- [EXERCISE]:
Recast the lines from the one containing "You are a computer-use" through the end of the records as a two-column CSV with the columns instruction and response. Give one row for each thing asked and its answer, put each in its own quoted field with line breaks turned into spaces, and leave the pictures out.

- [GIVEN DATA]:
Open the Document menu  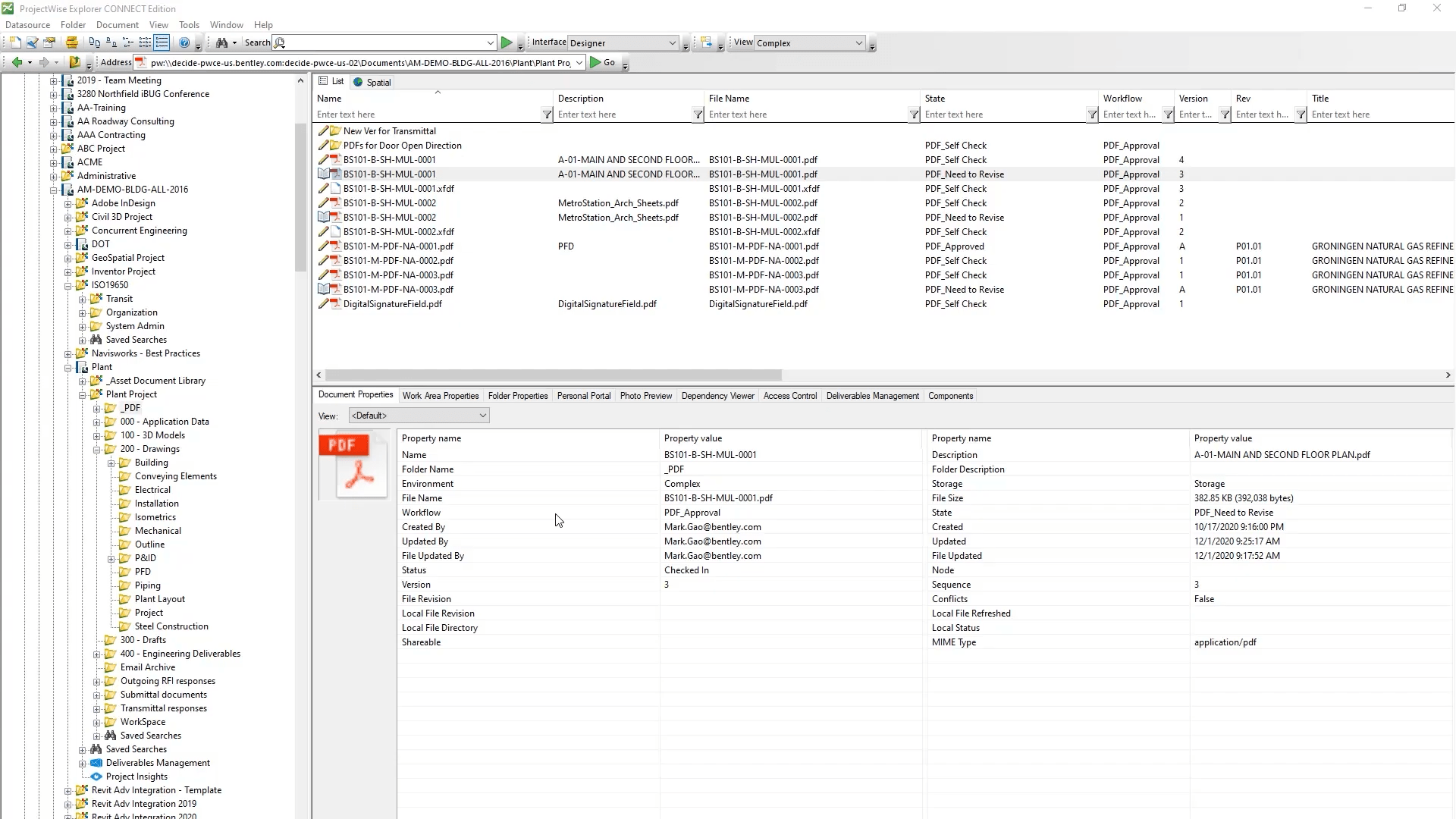[117, 25]
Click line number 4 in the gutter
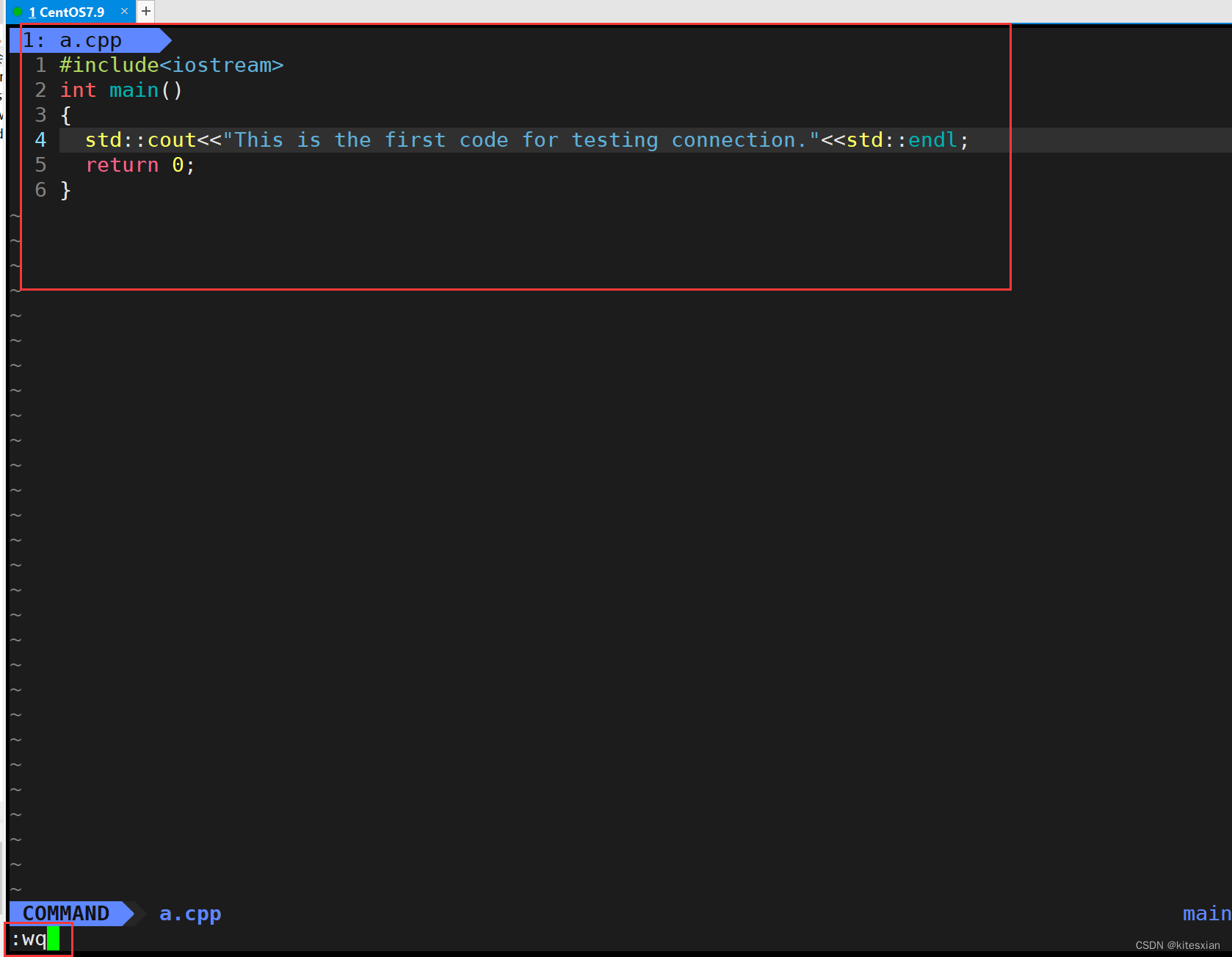 (40, 139)
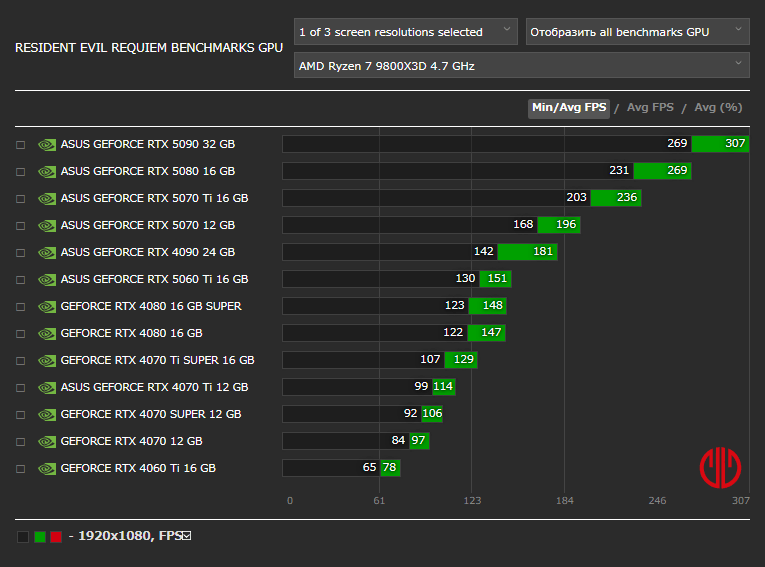Screen dimensions: 765x567
Task: Click the red circular site logo watermark
Action: point(719,465)
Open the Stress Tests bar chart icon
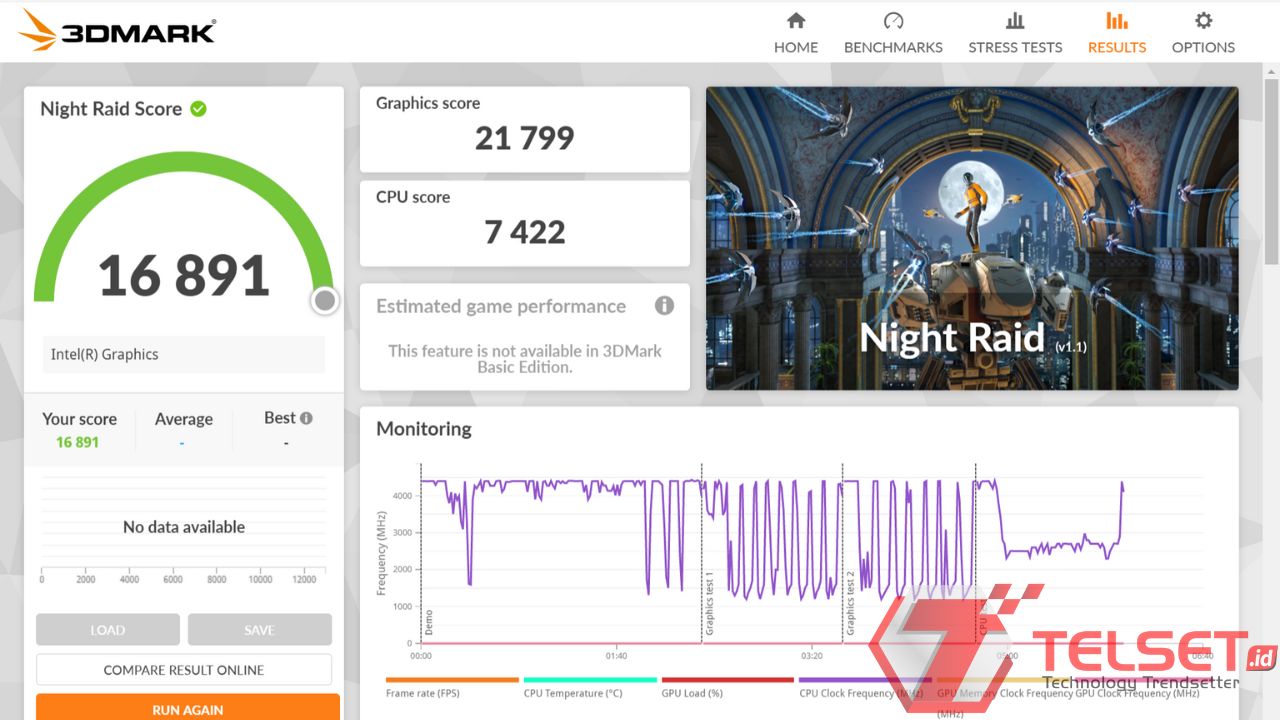The image size is (1280, 720). pos(1015,21)
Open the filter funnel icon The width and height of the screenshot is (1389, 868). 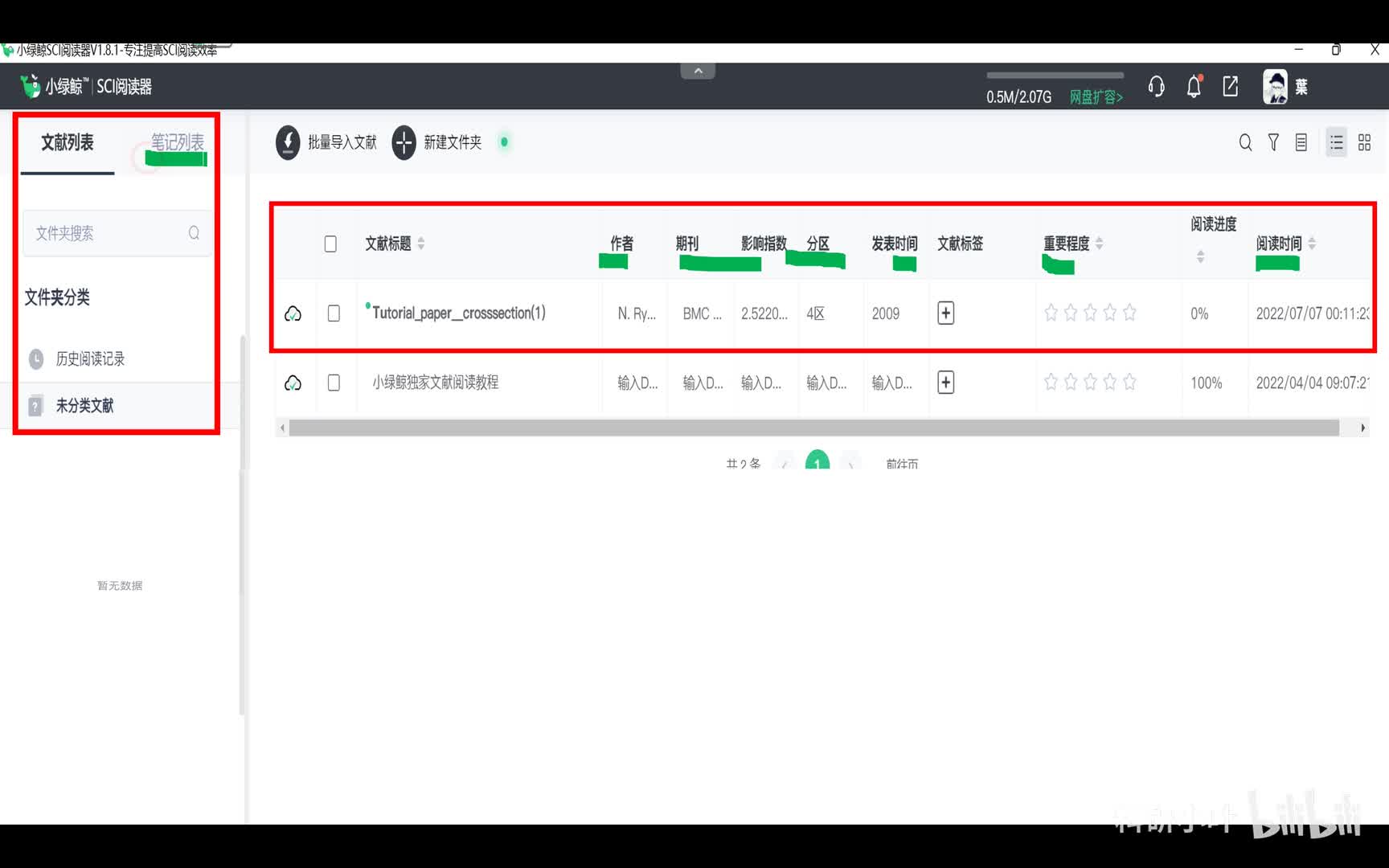point(1273,143)
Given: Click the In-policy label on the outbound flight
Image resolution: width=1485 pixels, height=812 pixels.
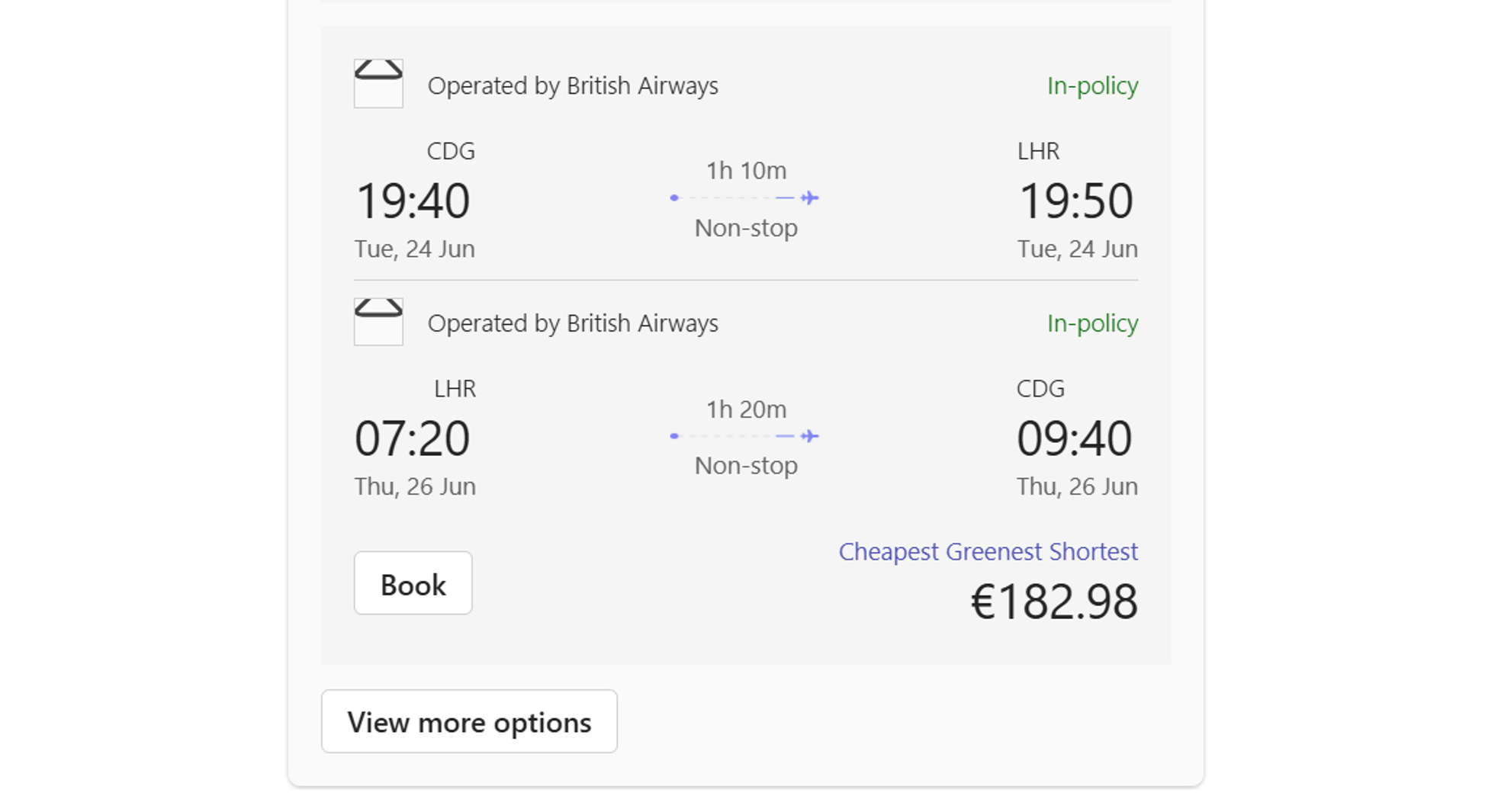Looking at the screenshot, I should [x=1092, y=85].
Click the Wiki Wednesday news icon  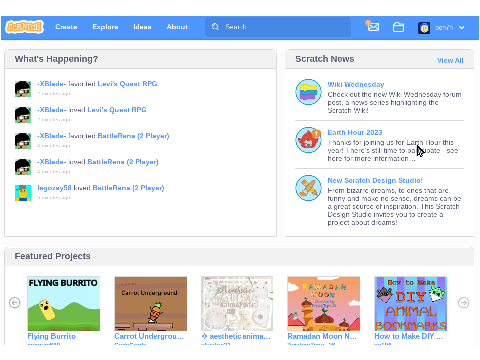[x=308, y=92]
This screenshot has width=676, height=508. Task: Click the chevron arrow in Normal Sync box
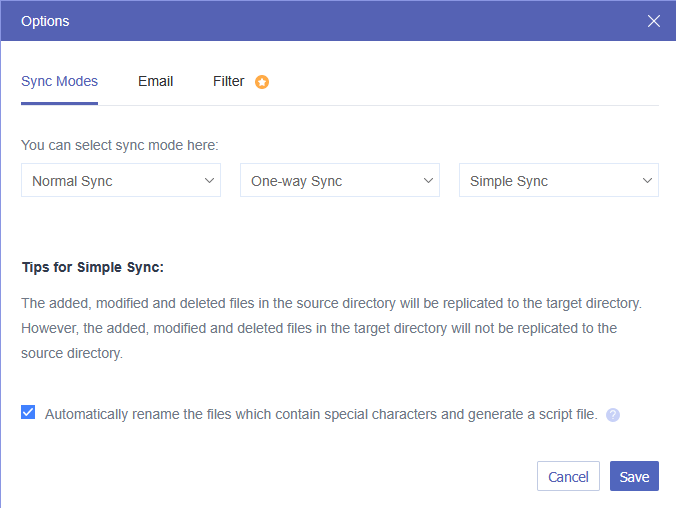point(210,181)
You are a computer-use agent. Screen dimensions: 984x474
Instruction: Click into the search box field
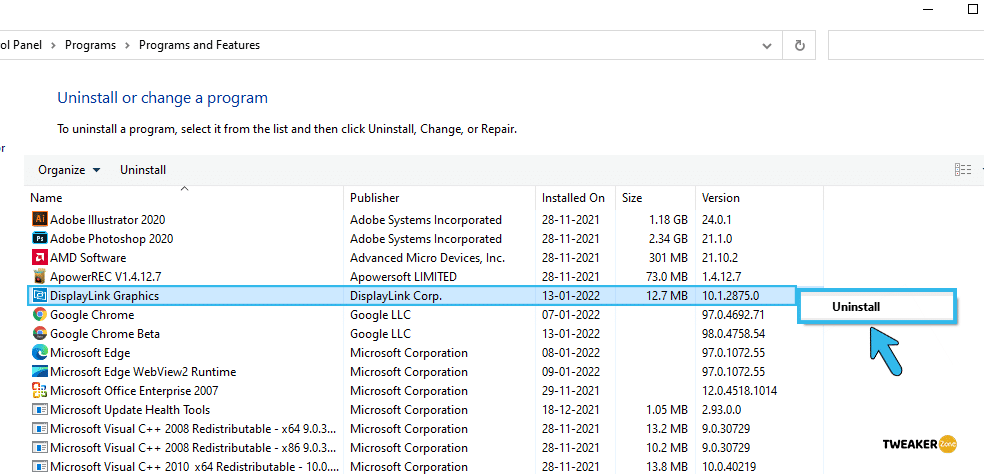[x=905, y=45]
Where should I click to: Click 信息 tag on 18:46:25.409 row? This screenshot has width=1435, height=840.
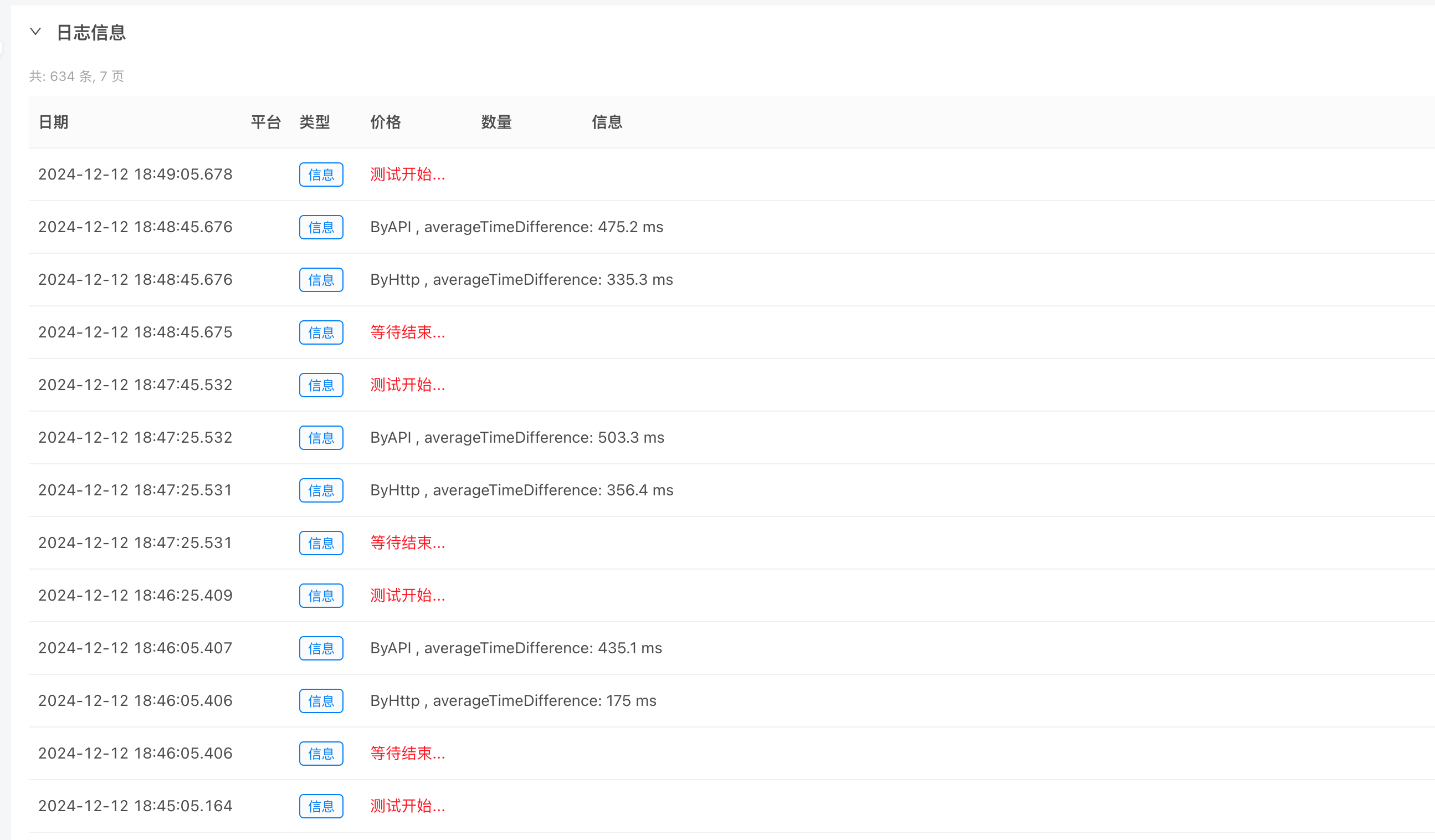click(321, 596)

- [ANSWER IN FULL]:
instruction,response
"You are a computer-use agent. Screen dimensions: 984x474 Instruction: Click into the search box field","[x=905, y=45]"
"Where should I click to: Click 信息 tag on 18:46:25.409 row? This screenshot has width=1435, height=840.","click(321, 596)"